What the exercise asks. Every line from the one bearing "Task: Click the" through the last line of the entries should be printed exactly, with no other output.

(Saved data entries)
○ ○ ○ ○ ○

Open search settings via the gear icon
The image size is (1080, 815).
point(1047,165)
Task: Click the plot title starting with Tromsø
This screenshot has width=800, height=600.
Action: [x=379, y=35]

○ ○ ○ ○ ○

Result.
Task: Click the plot title starting with Tromsø
This screenshot has width=800, height=600.
Action: [x=379, y=35]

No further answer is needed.